- Supreme Court of the United States

Decided March 20, 2012
- Full case name: Coleman v. Court of Appeals of Maryland
- Citations: 566 U.S. 30 (more)

Holding
- Suits under the FMLA's self-care provision are barred by sovereign immunity.

Court membership
- Chief Justice John Roberts Associate Justices Antonin Scalia · Anthony Kennedy Clarence Thomas · Ruth Bader Ginsburg Stephen Breyer · Samuel Alito Sonia Sotomayor · Elena Kagan

Case opinions
- Majority: Kennedy
- Concurrence: Scalia (in judgment)
- Concurrence: Thomas
- Dissent: Ginsburg, joined by Breyer; Sotomayor, Kagan (all but footnote 1)

Laws applied
- Family and Medical Leave Act of 1993

= Coleman v. Court of Appeals of Maryland =

Coleman v. Court of Appeals of Maryland, , was a United States Supreme Court case in which the court held that suits under the Family and Medical Leave Act of 1993's self-care provision are barred by sovereign immunity. The act allows an employee to take up to 12 weeks off of work to deal with their own serious health condition. However, in this case, a person could not sue the government for an alleged violation of this on gender-discrimination grounds because nobody can sue the government for a violation of that part of the law at all.

==Background==

The Family and Medical Leave Act of 1993 (FMLA) entitles an employee to take up to 12 work weeks of unpaid leave per year for (A) the care of a newborn son or daughter; (B) the adoption or foster-care placement of a child; (C) the care of a spouse, son, daughter, or parent with a serious medical condition; and (D) the employee’s own serious health condition when the condition interferes with the employee’s ability to perform at work. The FMLA also creates a private right of action for equitable relief and damages "against any employer (including a public agency) in any Federal or State court." In this context, subparagraphs (A), (B), and (C) are referred to as the family-care provisions, and subparagraph (D) as the self-care provision. In Nevada Dept. of Human Resources v. Hibbs, the United States Supreme Court held that Congress could subject states to suit for violations of subparagraph (C) based on evidence of family-leave policies that discriminated on the basis of sex.

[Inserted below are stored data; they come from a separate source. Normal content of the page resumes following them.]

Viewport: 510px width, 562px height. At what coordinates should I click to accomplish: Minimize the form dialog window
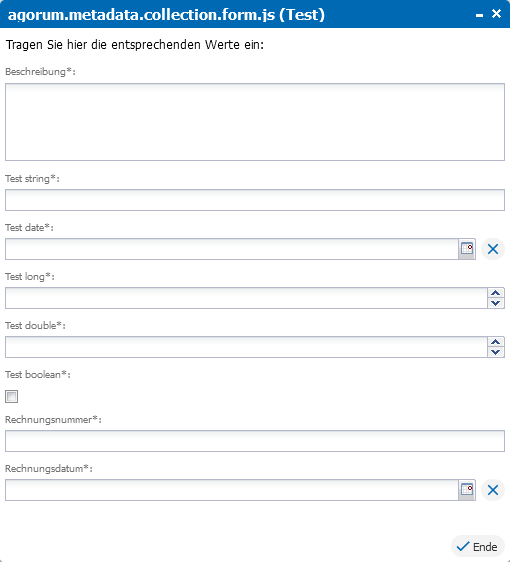(x=479, y=15)
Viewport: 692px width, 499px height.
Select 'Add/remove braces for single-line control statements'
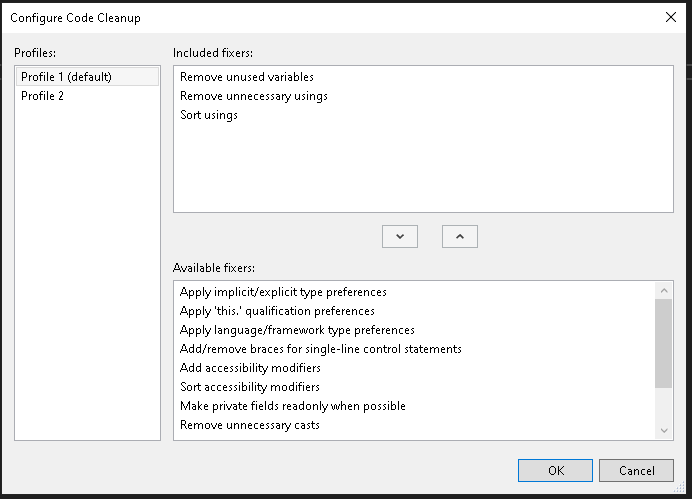tap(320, 349)
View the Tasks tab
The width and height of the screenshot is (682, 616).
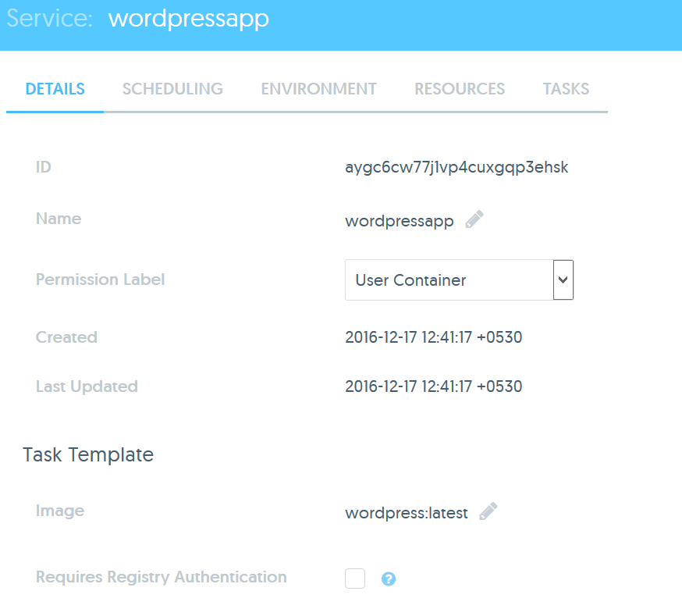click(x=566, y=89)
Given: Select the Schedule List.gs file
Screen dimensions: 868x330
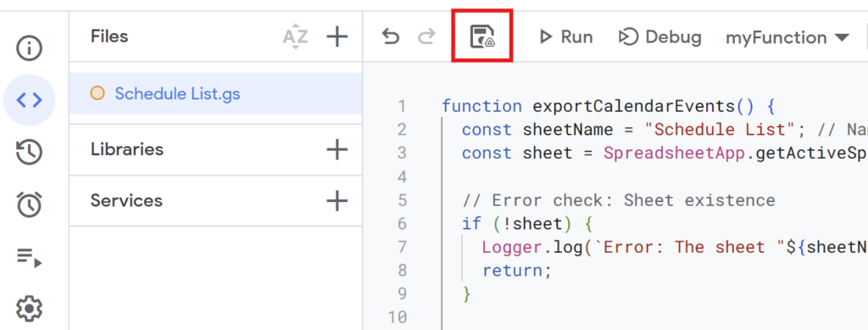Looking at the screenshot, I should [216, 93].
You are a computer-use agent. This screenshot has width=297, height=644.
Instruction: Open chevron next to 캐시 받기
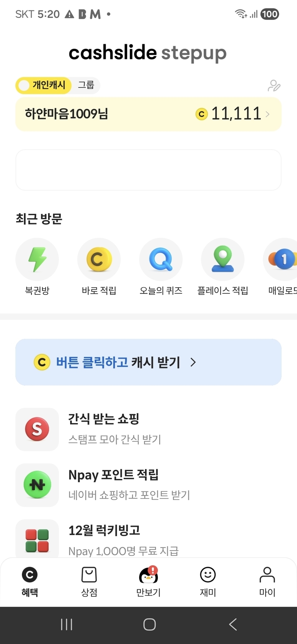[193, 362]
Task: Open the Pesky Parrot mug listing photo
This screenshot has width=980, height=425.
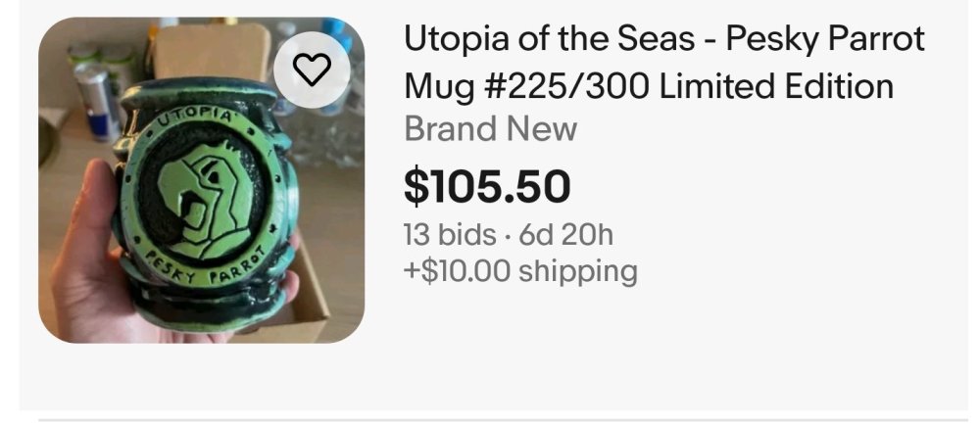Action: (201, 180)
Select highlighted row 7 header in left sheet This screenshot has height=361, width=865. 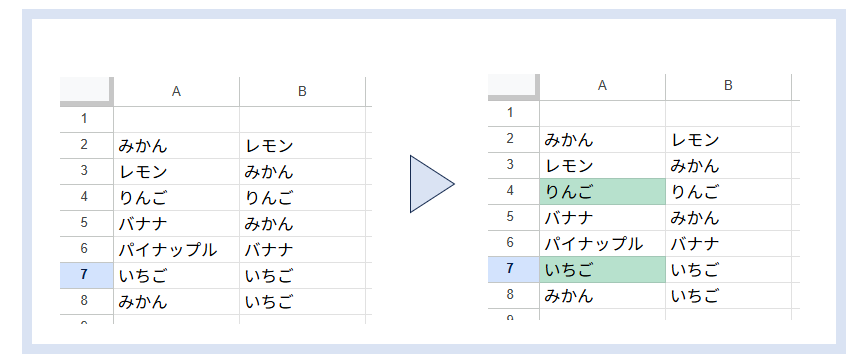pyautogui.click(x=87, y=275)
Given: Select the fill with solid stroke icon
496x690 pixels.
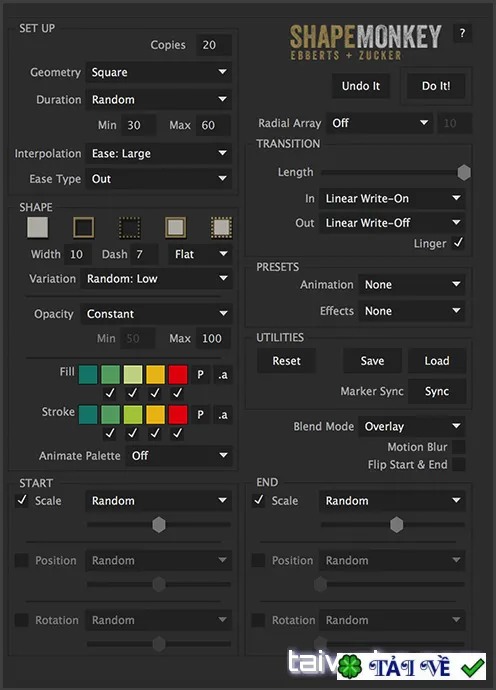Looking at the screenshot, I should 176,228.
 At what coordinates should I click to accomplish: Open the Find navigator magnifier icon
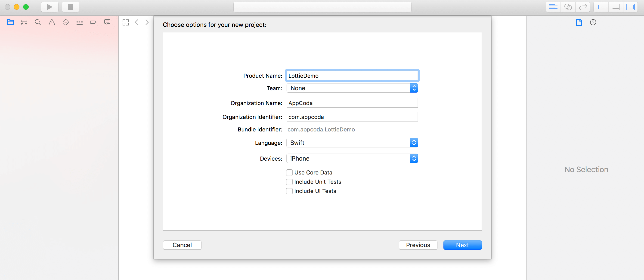pos(38,22)
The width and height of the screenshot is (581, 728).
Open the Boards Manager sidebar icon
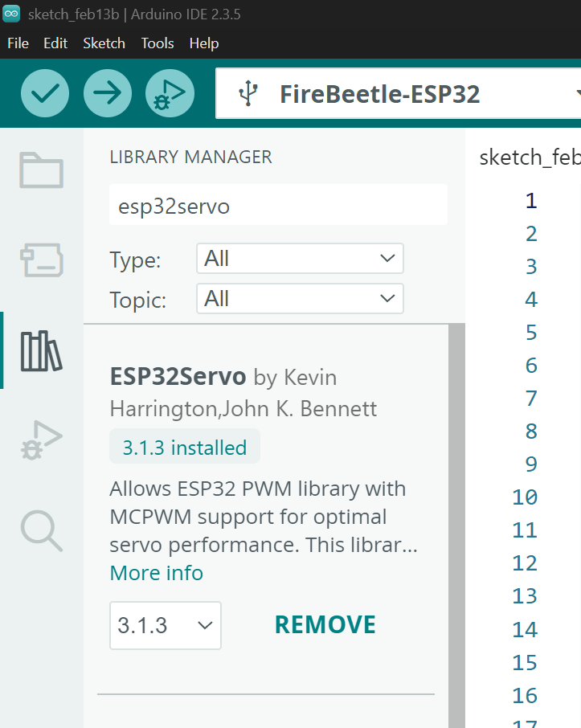click(x=41, y=260)
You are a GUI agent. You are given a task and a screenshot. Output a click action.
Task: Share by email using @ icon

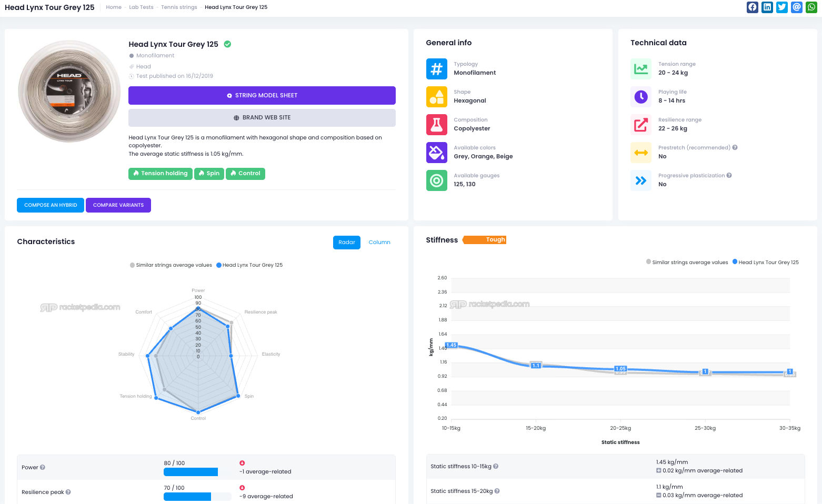click(797, 7)
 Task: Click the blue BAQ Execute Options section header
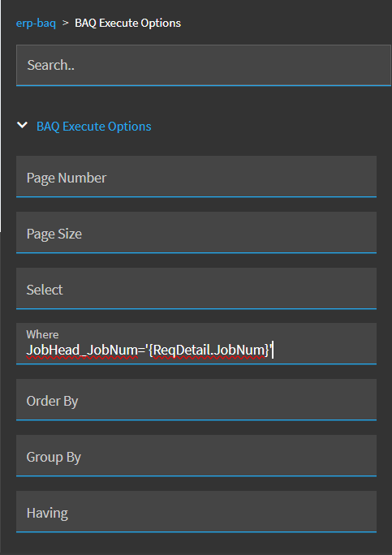[x=94, y=127]
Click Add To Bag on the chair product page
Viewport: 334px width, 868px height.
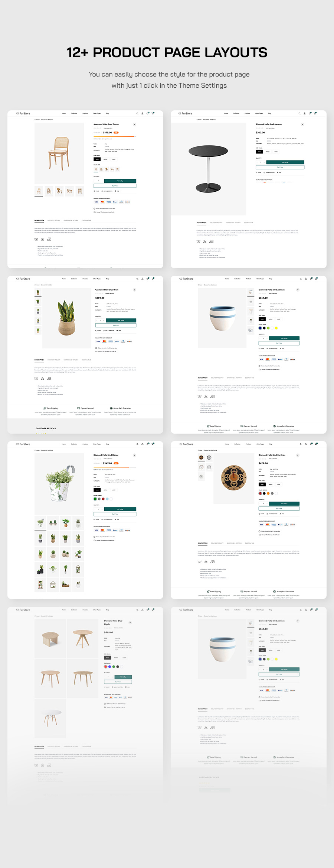pos(120,181)
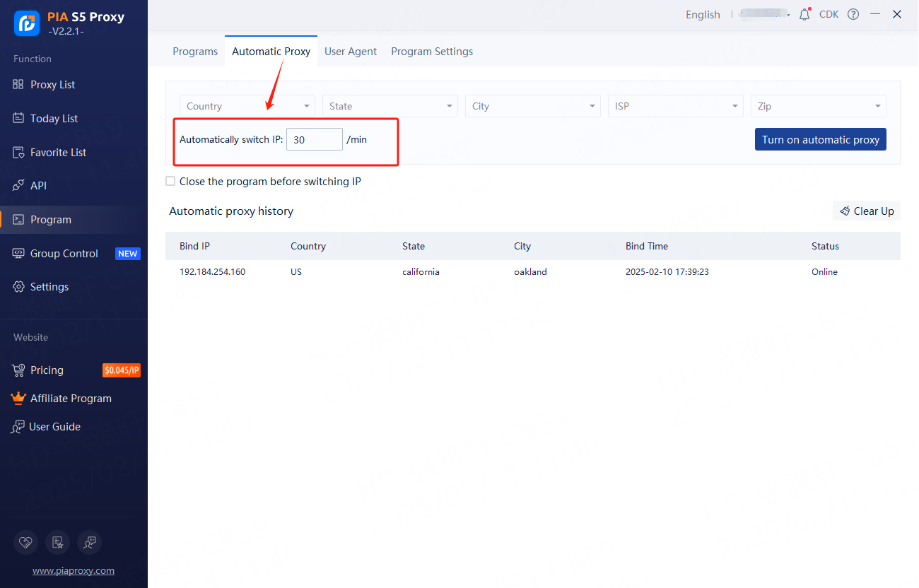Go to Favorite List in sidebar
919x588 pixels.
point(58,153)
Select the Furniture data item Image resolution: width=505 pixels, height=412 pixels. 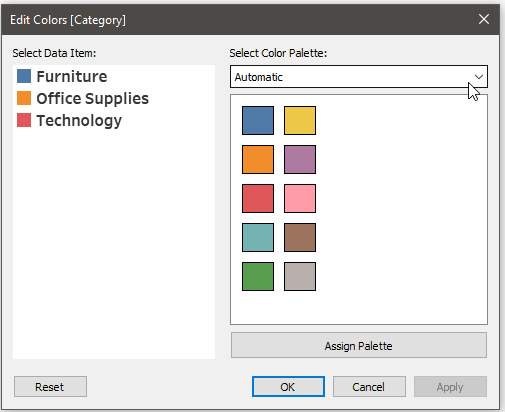click(62, 76)
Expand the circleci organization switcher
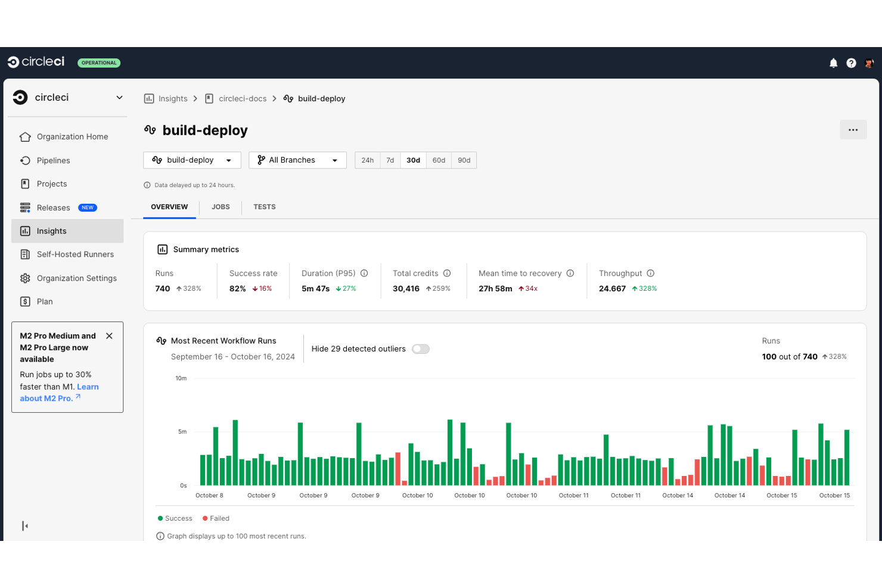This screenshot has height=588, width=882. pyautogui.click(x=119, y=98)
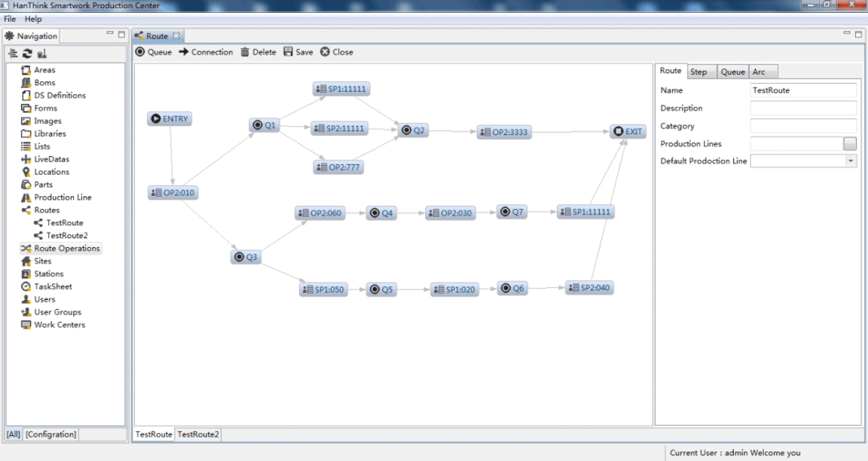868x461 pixels.
Task: Click the Q3 queue node
Action: pos(245,257)
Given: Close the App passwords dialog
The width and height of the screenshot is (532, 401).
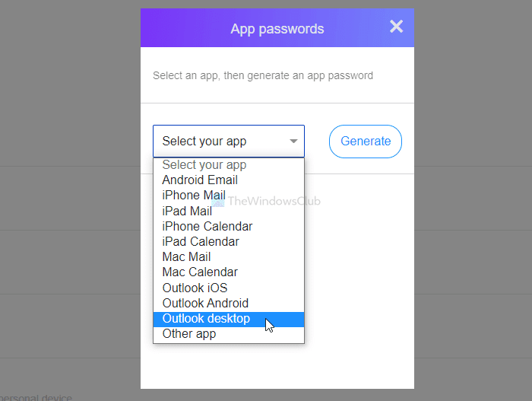Looking at the screenshot, I should point(396,27).
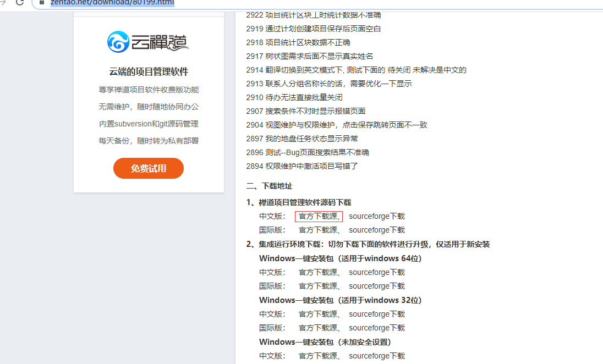Viewport: 603px width, 364px height.
Task: Open sourceforge下载 under 未加安全设置 中文版
Action: [x=376, y=356]
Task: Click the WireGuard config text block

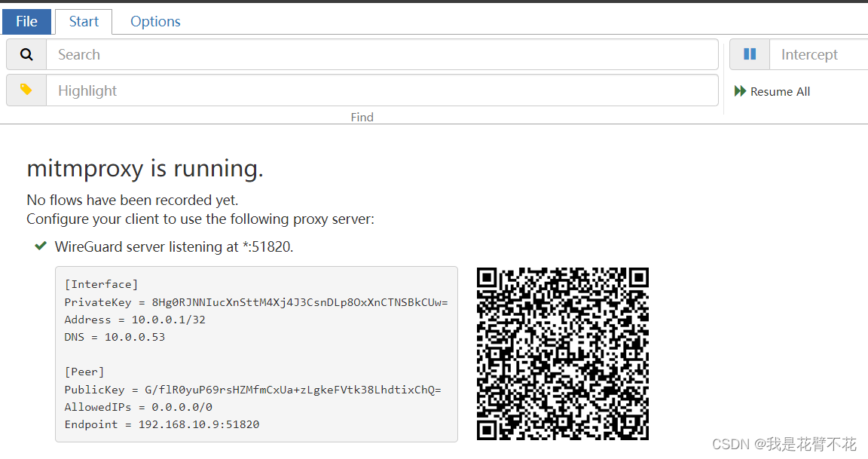Action: (x=256, y=354)
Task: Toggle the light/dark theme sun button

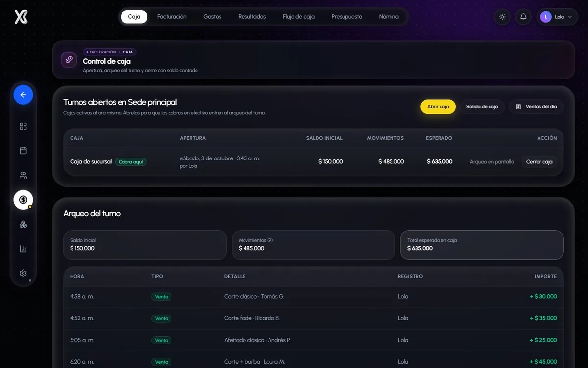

Coleman filed suit, alleging that his employer, the Maryland Court of Appeals, an instrumentality of the state, violated the FMLA by denying him self-care leave. The federal District Court dismissed the suit on sovereign-immunity grounds. The Fourth Circuit Court of Appeals affirmed, holding that unlike the family-care provision in Hibbs, the self-care provision was not directed at an identified pattern of gender-based discrimination and was not congruent and proportional to any pattern of sex-based discrimination on the part of states.

==Opinion of the court==

The Supreme Court issued an opinion on March 20, 2012.

Justice Ruth Bader Ginsburg dissented.